At the time of its release, however, not everyone was cheering. Many reviewers objected to the picture's "deleterious" viewpoint and excessive violence, characterized by one critic as "criminal and psychopathic forms of sadism." Director Robert Aldrich, with a screenplay based on a true story and a cast of both macho action players and respected actors, took to the extreme the standard war movie cliché of a squad from disparate backgrounds thrown together for an impossible mission. The heroes here range from the merely criminal to the fully unhinged, promised clemency for their misdeeds by a military command heedless of their safety and any ethical/moral concerns. Aldrich objected to the criticism by insisting he wanted to show how all sides in a war do despicable things, but the New York Times' Bosley Crowther echoed the sentiments of many who said the film's ability to have it both ways pointed to an easy cynicism whose clear intent was "just to delight and stimulate the easily moved."

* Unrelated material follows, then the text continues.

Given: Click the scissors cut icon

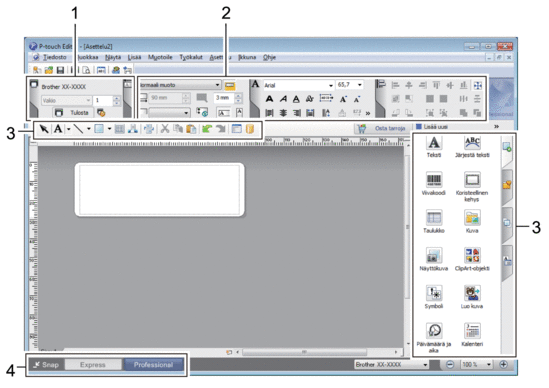Looking at the screenshot, I should (x=165, y=129).
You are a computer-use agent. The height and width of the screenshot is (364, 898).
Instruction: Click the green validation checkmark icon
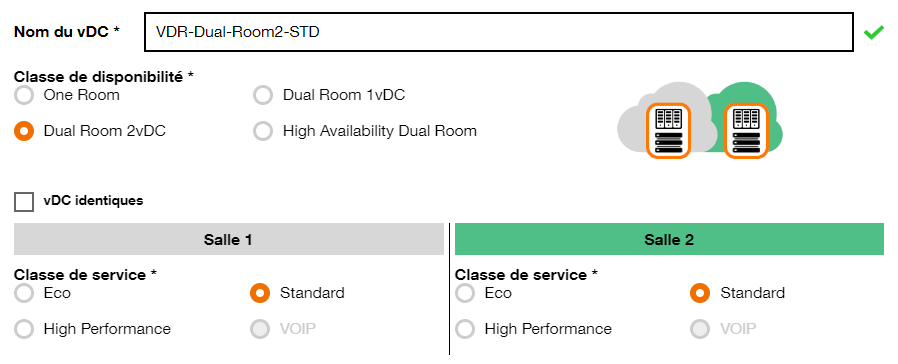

However you take the intent and effect of The Dirty Dozen, its entertainment value can't be denied, but that alone is not what earns it a place in cinema history. As Gary Sussman of moviefone.com has pointed out, all of the things Crowther and others slammed back in 1967--what they considered its sadistic, antisocial "hooliganism" and excessive violence, its mocking cynicism about authority--are exactly what would make it a hit today. The so-called brutality on display here was just the early stage of a new level of violence creeping into movies as censorship standards and public taste changed. This is one of the key films of the time, along with such bloody dramas as The Wild Bunch (1969) and Bonnie and Clyde (1967), that shifted the depiction and degree of violence on the screen and changed how we viewed and accepted it. Even more significant, as with those movies, The Dirty Dozen had us rooting for characters who, only a decade or so earlier, would have been the villains of any other movie--criminals, outlaws, sociopaths, people who will never fit into the mainstream even on the very slim chance that they may want to--while the once typical "heroes," i.e., the military authority (with the exception of Lee Marvin's sympathetic major), are shown to be stupid, delusional, and generally contemptible.

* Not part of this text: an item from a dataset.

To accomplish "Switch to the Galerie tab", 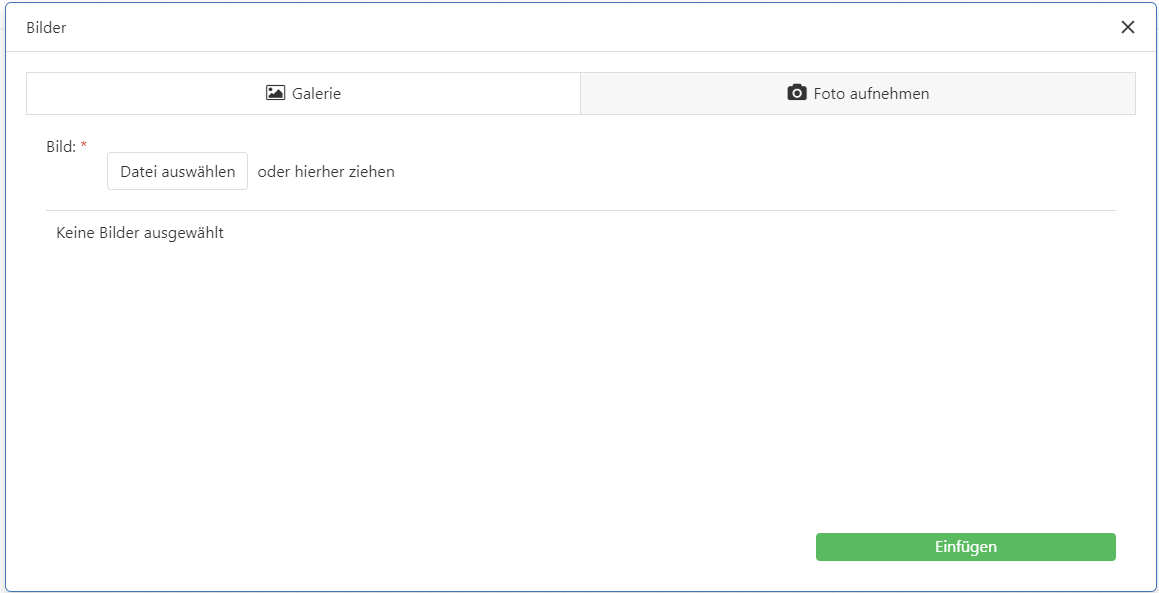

As Sussman rightly points out, then, the influence The Dirty Dozen has had on future generations of film has more to do with attitude: "Every anti-authoritarian action hero (from another 'Dirty' guy, Clint Eastwood's once-controversial Dirty Harry, to Bruce Willis' John McClane, to Sylvester Stallone's John Rambo, to Christian Bale's public-opinion-be-damned Dark Knight), every indiscriminate slaughterer we're expected to identify with (from Bronson's vigilante heroes to take-your-pick from Arnold Schwarzenegger, Chuck Norris, or Jason Statham), every lawman who bitterly grinds his badge into the dust, every crimefighter who must become as monstrous as the brutes he pursues, every warrior who expects our admiration for his willingness to shoot first and ask questions later--all of them owe a debt to The Dirty Dozen and the challenge it offered us, to see something admirable and even noble in antisocial violence channeled in the right direction."

It also didn't hurt, during the Vietnam years, that it put forth the idea that war is not merely hell, it's insane; it's not noble, it's dirty. We may never engage in another "popular" war as we did in the 1940s. Our enemies are not always as easy to identify or pigeonhole as before, and our motives may no longer read quite so pure and honorable as they did then. The Dirty Dozen didn't create that cynicism or destroy our faith in those who purport to lead us, but it certainly tapped into a growing sentiment in the air, and it helped to define a type of action movie that, for better or worse, audiences still flock to.